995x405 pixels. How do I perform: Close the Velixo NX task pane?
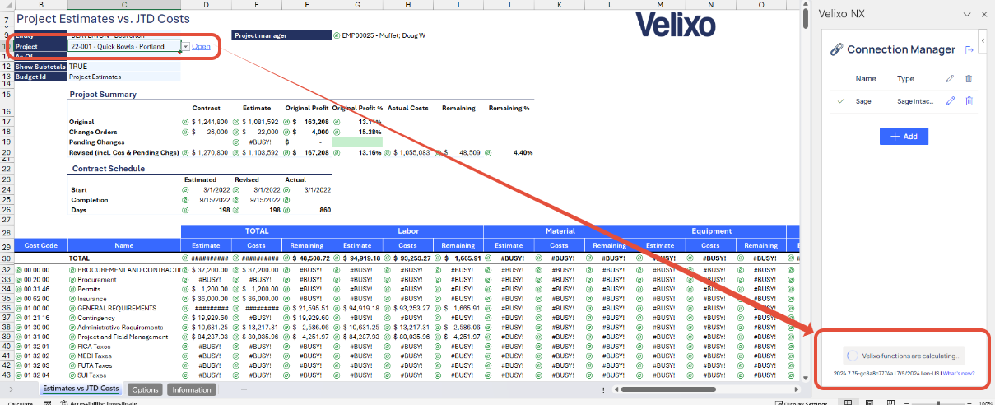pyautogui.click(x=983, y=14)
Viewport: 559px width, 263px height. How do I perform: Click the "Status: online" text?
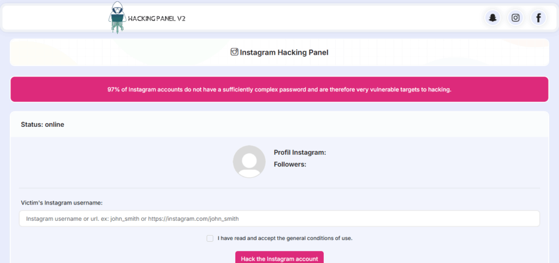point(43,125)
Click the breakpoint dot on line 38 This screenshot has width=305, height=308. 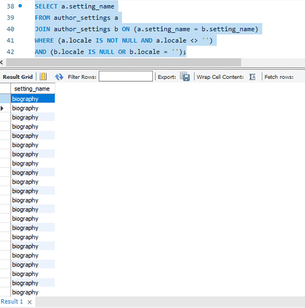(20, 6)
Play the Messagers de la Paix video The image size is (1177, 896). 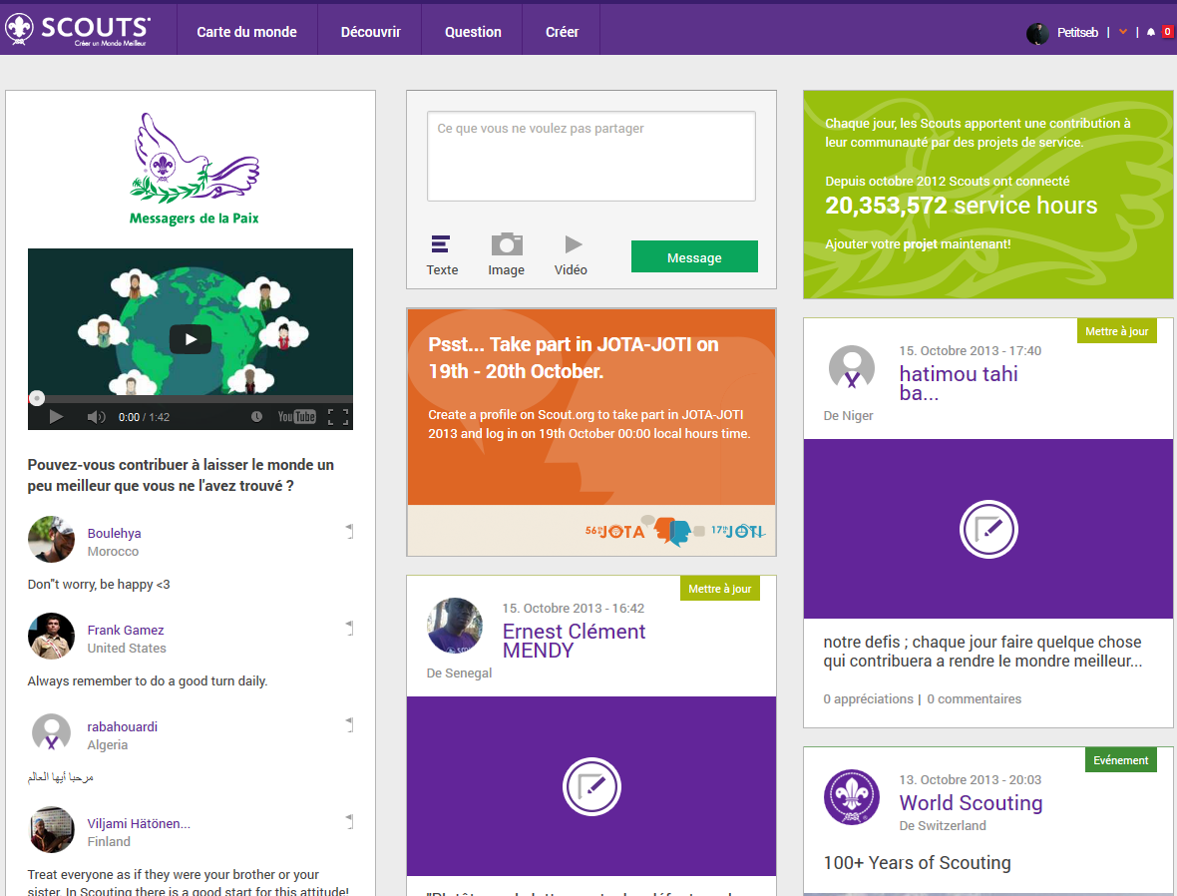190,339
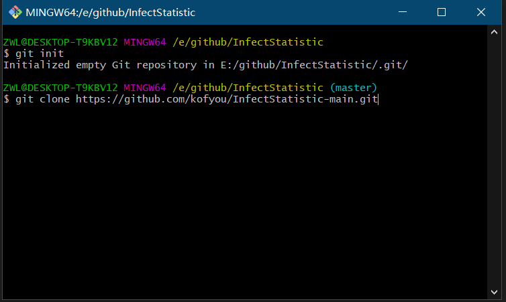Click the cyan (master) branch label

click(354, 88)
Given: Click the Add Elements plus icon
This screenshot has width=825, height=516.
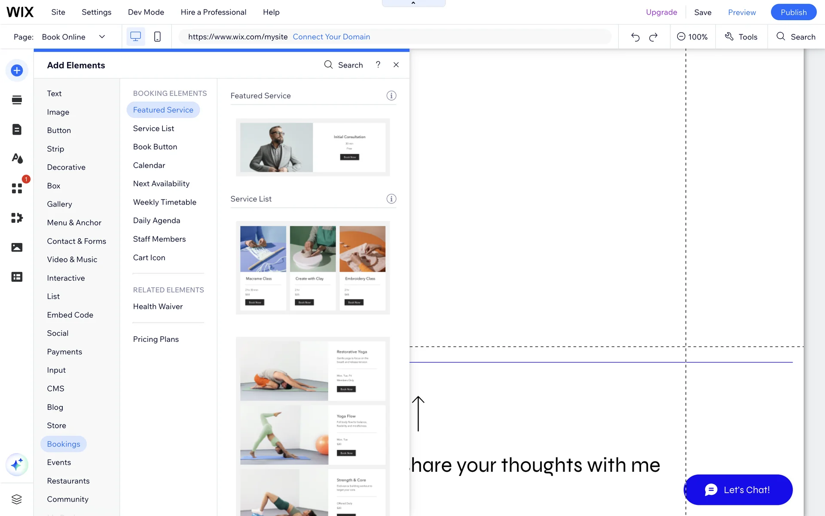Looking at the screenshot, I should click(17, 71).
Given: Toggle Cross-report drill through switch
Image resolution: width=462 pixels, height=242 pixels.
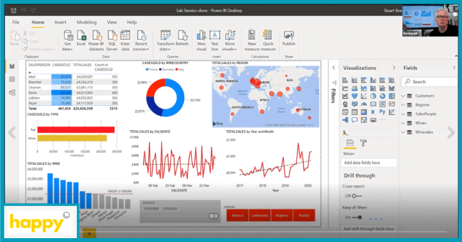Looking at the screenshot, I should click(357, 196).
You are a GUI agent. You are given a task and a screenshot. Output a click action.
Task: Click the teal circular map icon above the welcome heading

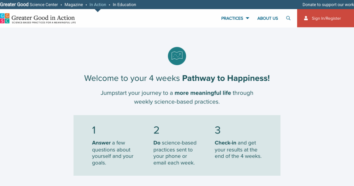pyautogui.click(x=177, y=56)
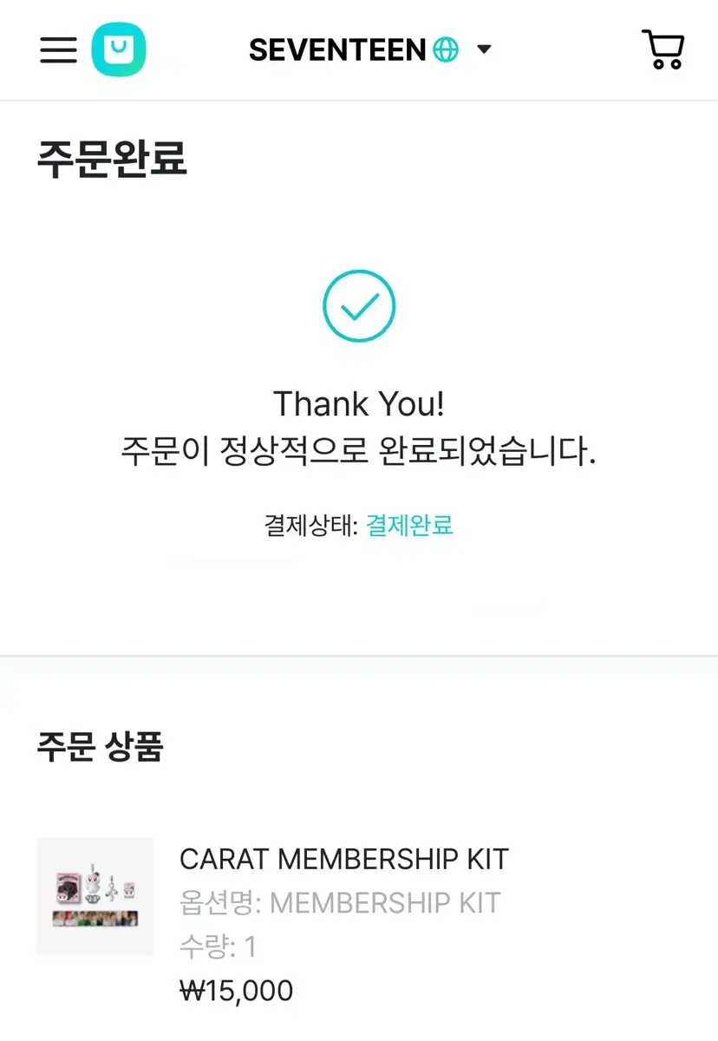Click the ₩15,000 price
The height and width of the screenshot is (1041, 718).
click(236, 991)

________________________

# [Exercise aim]
Write out the part of the entries that opens with the line containing "You are a GUI" and closes with the last line of the entries, copying each line exactly, and leave the pictures out of the answer.

# [Result for this task]
You are a GUI agent. You are given a task and a screenshot. Output a click action.
Task: Click the teal circular map icon above the welcome heading

pyautogui.click(x=177, y=56)
Click the ₩15,000 price
The height and width of the screenshot is (1041, 718).
click(236, 991)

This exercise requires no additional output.